Mesenchymal stem cells (MSCs) are multipotent stem cells that can differentiate into a variety of cell types, including osteoblasts (bone cells), chondrocytes (cartilage cells) and adipocytes (fat cells). They were originally found in mouse bone marrow, and successfully cultured by (Friedenstein, 1982), who also demonstrated that these MSCs could differentiate in vitro into bone and fat cells. Based on his work, a considerable number of studies have shown that this type of bone marrow-derived adherent cell has a large capacity for self-renewal while maintaining its multipotency (Chan et al., 2007; Kasper et al., 2007; Krause et al., 2007; Li et al., 2010; Naito et al., 2011; Tadokoro et al., 2011). More interesting is the fact that MSCs have low immunogenicity (Semenov et al., 2010) and can exert immune regulatory effects. MSCs cultured and amplified in vitro not only have immune regulatory effects on a variety of immune cells such as T lymphocytes, B lymphocytes, dendritic cells (DC) and natural killer cells (NK) (Aggarwal and Pittenger, 2005; Glennie et al., 2005; Jiang et al., 2005; Corcione et al., 2006; Sotiropoulou et al., 2006), but this inhibition is not major histocompatibility complex (MHC) restricted. bMSCs from the donor, recipient or a third party have similar immunosuppressive effects, and MSCs cultured in vitro can also play a role in immune regulation in vivo. For example, MSCs can extend the survival time of allogeneic skin grafts (Sundin et al., 2011) and promote the proliferation of allogeneic tumour cells (Deuse et al., 2011). The therapeutic effects of MSCs on graft-versus-host-disease (GVHD) have been proved not only in animal studies but also in clinical applications (Fang et al., 2006; Ringden et al., 2006; Cutler et al., 2010).
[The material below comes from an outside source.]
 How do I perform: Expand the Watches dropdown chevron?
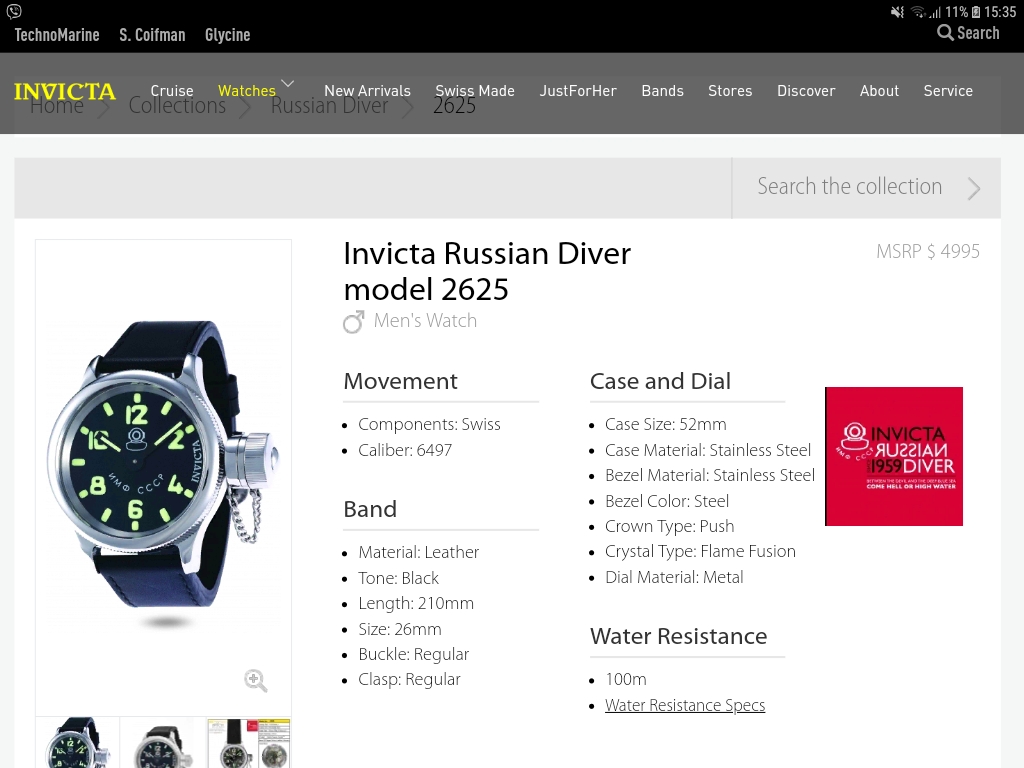[288, 84]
We have previously isolated an Flk1+ mesenchymal stem cell subset from adult bone marrow and found they had not only the three germ layers of cell differentiation potential (Fang et al., 2003, 2004, 2004; Guo et al., 2003), but significant immunomodulatory capacity (Deng et al., 2004, 2005; Zhang et al., 2004). We were able to isolate MSCs from discarded adipose tissue from patients undergoing liposuction and found they had morphology and phenotype similar to stem cells from bone marrow. Others have obtained similar results (Mizuno et al., 1999; De Ugarte et al., 2003; Cao et al., 2005; Johann et al., 2010; Weng et al., 2010; Wada et al., 2011), but it remains unknown whether aMSCs and bMSCs have similar immune functions.
Here we have isolated MSCs from bone marrow and adipose tissue and examined their effects on T-lymphocyte cell cycle, activation, inhibition and proliferation to compare their differences in immune regulation.